Surprising almost no one, the US Federal Trade Commission has moved to block Nvidia’s acquisition of Arm. We have written a lot about this deal and Arm in general, and wanted to touch on the topic in light of this news.
We will save the background on this deal for that prior piece, but a few things stand out. Arm is seen by regulators as being too important to not be neutral. No other chip company can buy the company, as no one wants to compete with this key supplier of semiconductor intellectual property (IP), and almost every major chip company is now an Arm licensee, one way or another. So what will happen to the company now?
We have to first look at Arm’s current owners, Softbank – the Japanese investment firm. Their original impetus for selling Arm dates back a few years when they were under pressure from some expensive, high-profile deal failures, WeWork being the best known example among several others. At the time, Softbank needed to raise cash or at least convince their own investors that they had the ability to do so. Fast forward to today, and Softbank is in a much better position. They seem to have benefited strongly from the technology stock market bull run over the last two years. They made some big bets on the market and these have paid off, so the company is now in a much better financial position.
So one option is for Sotbank to do nothing. Arguably, Arm needs to make some big investments to fund future R&D needs, but from the outside it certainly seems like Arm could raise sufficient funds on its own to do this.
Nonetheless, we have to think that Softbank would still like to exit. They almost made a pile of cash and having it snatched away is the kind of factor that spurs the brain to think of alternatives. The most likely outcome is an IPO of at least a minority stake of Arm. Prior to the Nvidia deal, Softbank seems to have gone far down this path. However, Softbank faced the problem that the public markets would have likely valued Arm less than what Softbank hoped (or possibly even what they paid for it) and far less than what Nvidia offered. The capital markets are in a different place today, and Arm is likely to attract a much higher valuation because semis are hot now in a way they have not been for a long time. One wrinkle for this plan is that an IPO will take some time to arrange. We would guess at least six months, possibly longer. No idea what the markets will look like then, and it leaves Arm in limbo when they should be doing all that R&D investment.
A second alternative is for a consortium of chip companies to band together and buy it collectively. There is precedence for this kind of corporate action. The best example is Dutch semicap equipment maker ASML which raised money a decade ago from all the leading foundries to fund the development of EUV systems. This was a very similar situation to Arm in that ASML managed to structure an investment from several companies who were erstwhile competitors including TSMC and Intel. A transaction for Arm would likely need to include a controlling stake so that Softbank can de-consolidate and book its profits. If true, we imagine there are a number of private equity firms who would be more than happy to fill the role. We envision this deal being comprised of a half dozen large Arm licensees – Qualcomm, Apple, Broadcom, among others. This approach would assuage “most” regulators’ concerns. For US Football fans, this is the equivalent of the people of Green Bay buying the Packers. All of them own it, none of them directly control it. In theory, Intel and Nvidia could even participate in the consortium, albeit this is likely a bridge too far for both of them (for different reasons).
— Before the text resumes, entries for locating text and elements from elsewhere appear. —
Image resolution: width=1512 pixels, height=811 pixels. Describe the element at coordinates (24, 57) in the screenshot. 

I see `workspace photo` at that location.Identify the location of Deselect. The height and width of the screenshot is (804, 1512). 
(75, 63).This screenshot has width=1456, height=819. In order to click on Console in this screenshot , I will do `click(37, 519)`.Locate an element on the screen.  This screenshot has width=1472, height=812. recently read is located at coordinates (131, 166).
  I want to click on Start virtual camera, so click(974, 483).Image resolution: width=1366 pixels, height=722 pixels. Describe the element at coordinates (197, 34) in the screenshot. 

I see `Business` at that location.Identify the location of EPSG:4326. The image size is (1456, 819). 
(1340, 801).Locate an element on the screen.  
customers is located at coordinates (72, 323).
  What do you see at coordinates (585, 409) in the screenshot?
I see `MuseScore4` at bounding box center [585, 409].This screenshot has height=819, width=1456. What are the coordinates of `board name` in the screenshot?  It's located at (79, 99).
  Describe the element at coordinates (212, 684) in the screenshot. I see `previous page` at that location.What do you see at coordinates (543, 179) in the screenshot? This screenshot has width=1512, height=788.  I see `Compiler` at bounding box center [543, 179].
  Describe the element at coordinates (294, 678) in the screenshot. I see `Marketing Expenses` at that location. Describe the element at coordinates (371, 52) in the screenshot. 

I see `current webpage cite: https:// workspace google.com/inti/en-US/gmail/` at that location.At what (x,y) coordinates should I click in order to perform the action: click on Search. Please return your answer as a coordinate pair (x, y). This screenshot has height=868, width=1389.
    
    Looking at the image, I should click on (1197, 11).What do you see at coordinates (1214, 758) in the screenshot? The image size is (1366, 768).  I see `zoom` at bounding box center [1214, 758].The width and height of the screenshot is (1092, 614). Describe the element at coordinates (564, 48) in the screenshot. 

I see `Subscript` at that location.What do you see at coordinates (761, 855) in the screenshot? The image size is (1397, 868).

We say “most” regulators would approve, because as is now obligatory in anything we write about semis there is China. From a straightforward anti-trust viewpoint, this sort of structure should be suitable, but there is a strong geopolitical component at play. In today’s context, part of the appeal of a consortium buying Arm is that it would keep Arm in US/European hands. We are not convinced as to the practicality of this, but we can envision many of the participants waving the flag. China’s regulators would very likely take this viewpoint. It is worth noting that they have never voiced an opinion on Nvidia’s deal. So they may attempt to block a buyout, but this time they might be forced to actually say so. (And let’s not even discuss Arm China.)
The UK might have some concerns about a buyout, but a promise to not relocate the company or cut any jobs would probably go a long way to assuaging those concerns. A buyout also probably offers a better return for Softbank, as the buyers would be willing to pay a premium. And these two approaches are not incompatible, with a consortium buy-out today and an IPO somewhere down the path.
In our opinion, the best option for the industry is for nothing to happen and for Softbank to continue ownership, keeping Arm neutral. That being said, we think an IPO or some form of buyout is more likely, and probably the best guarantor of Arm’s neutrality.